Michael Detamore‘s laboratory at the University of Kansas Medical Center has used mesenchymal stem cells from connective tissue in human umbilical cord tissue to form structures that have some although not all features of human hair.
Human umbilical cord contains a unique connective tissue called “Wharton’s jelly.” Wharton’s jelly expands after birth to staunch bleeding from the umbilical veins and arteries. Within Wharton’s jelly is a mesenchymal stem cell population called Wharton’s Jelly Mesenchymal Stromal Cells or WJMSCs. Experiments in a variety of labs have shown that WJMSCs have differentiate into bone, cartilage, muscle, and neural cells. Recently, several labs have used three-dimensional culture systems to get WJMSCs to differentiate into tubular and endometrial cells.

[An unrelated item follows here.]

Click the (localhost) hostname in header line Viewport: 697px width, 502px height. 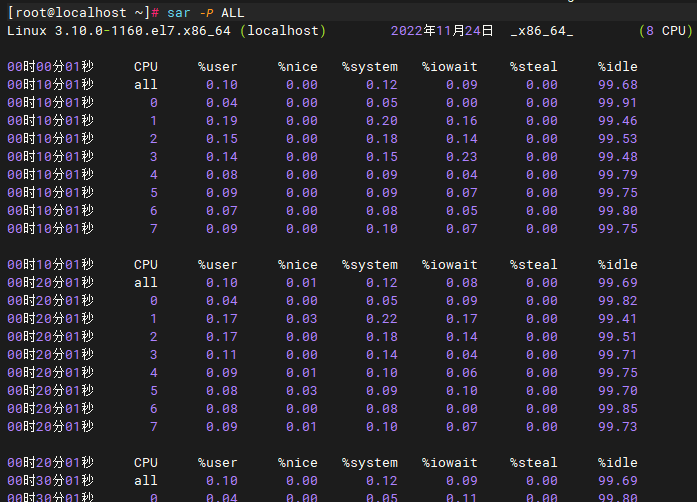[x=286, y=31]

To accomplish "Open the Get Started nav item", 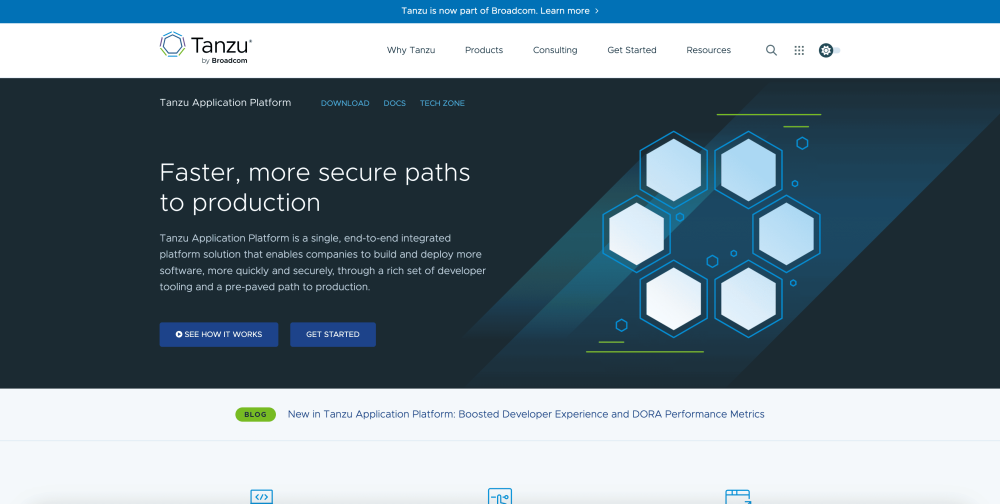I will click(x=632, y=50).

Detamore and his co-workers used this three-dimensional culture system to differentiate WJMSCs into layered structures that expressed some of the genes associated with hair follicles and also looked like follicles. The cells formed small spheres of cells known as “spheroids.” Detamore and his colleagues showed that these spheroids can form bone, but during done differentiation, Detamore and the other workers in his lab noticed that the spheroids form protrusions that looked like hairs. See for yourself below.

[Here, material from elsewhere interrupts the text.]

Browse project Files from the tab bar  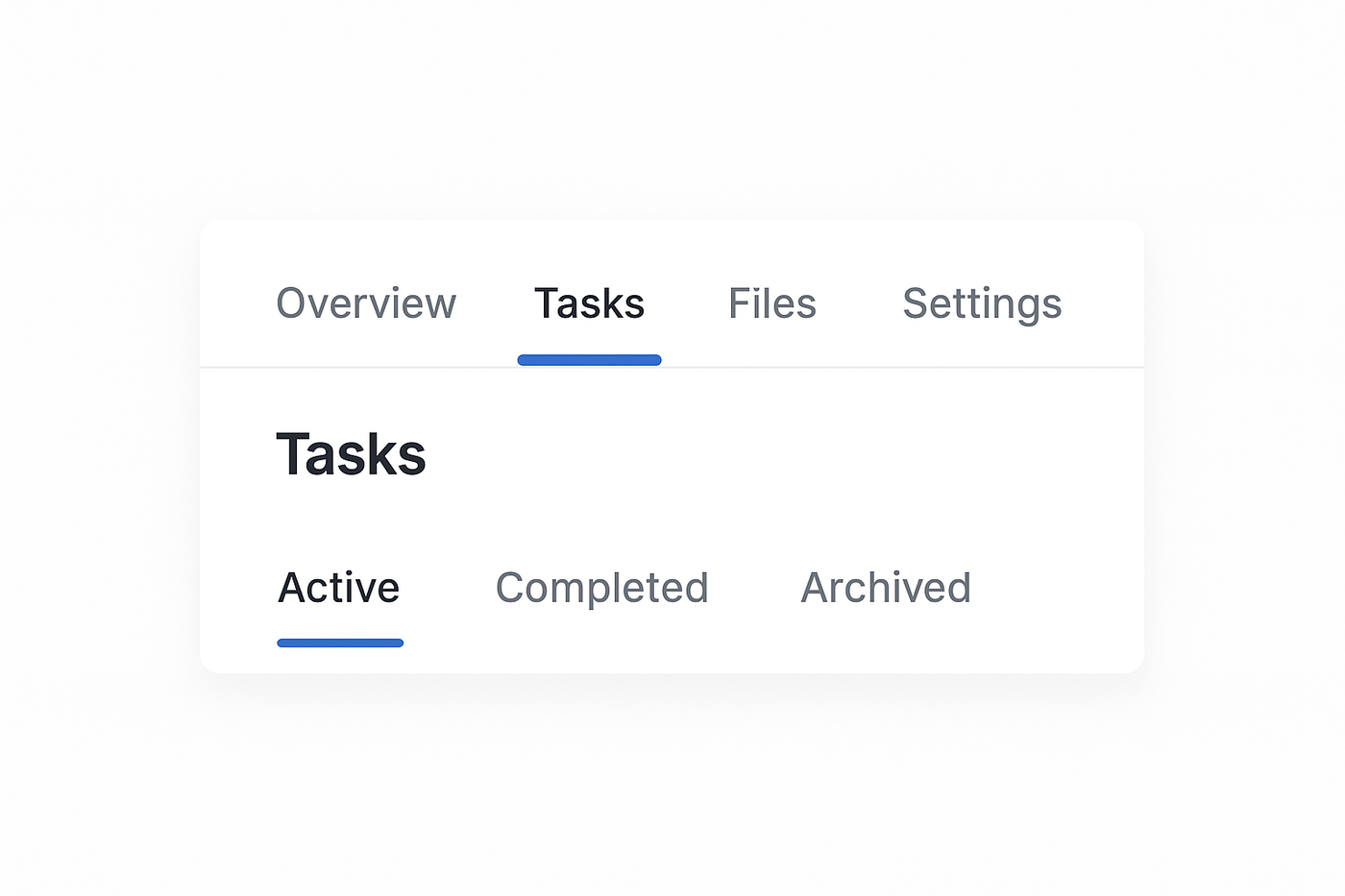[771, 304]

The other side of the spheroid did form bone, but the hair-like structures did eventually form bone. There are specific genes that are expressed in hair follicles, and these can be used to determine if the projections are actually hair follicles. One of these genes, cytokeratin 19 or CK19, was expressed at pretty high levels in the hair follicles. Another hair-specific gene, CK15 was also expressed in the hair-like structures.
Are these real hair follicles? Probably not, but they seem to be on their way to making hair follicles. Furthermore, the production of these hair-like structures was rather easy. If WJMSCs could be used to make hair, then they might be useful for cosmetic procedures that replace lost hair follicles as a result of baldness.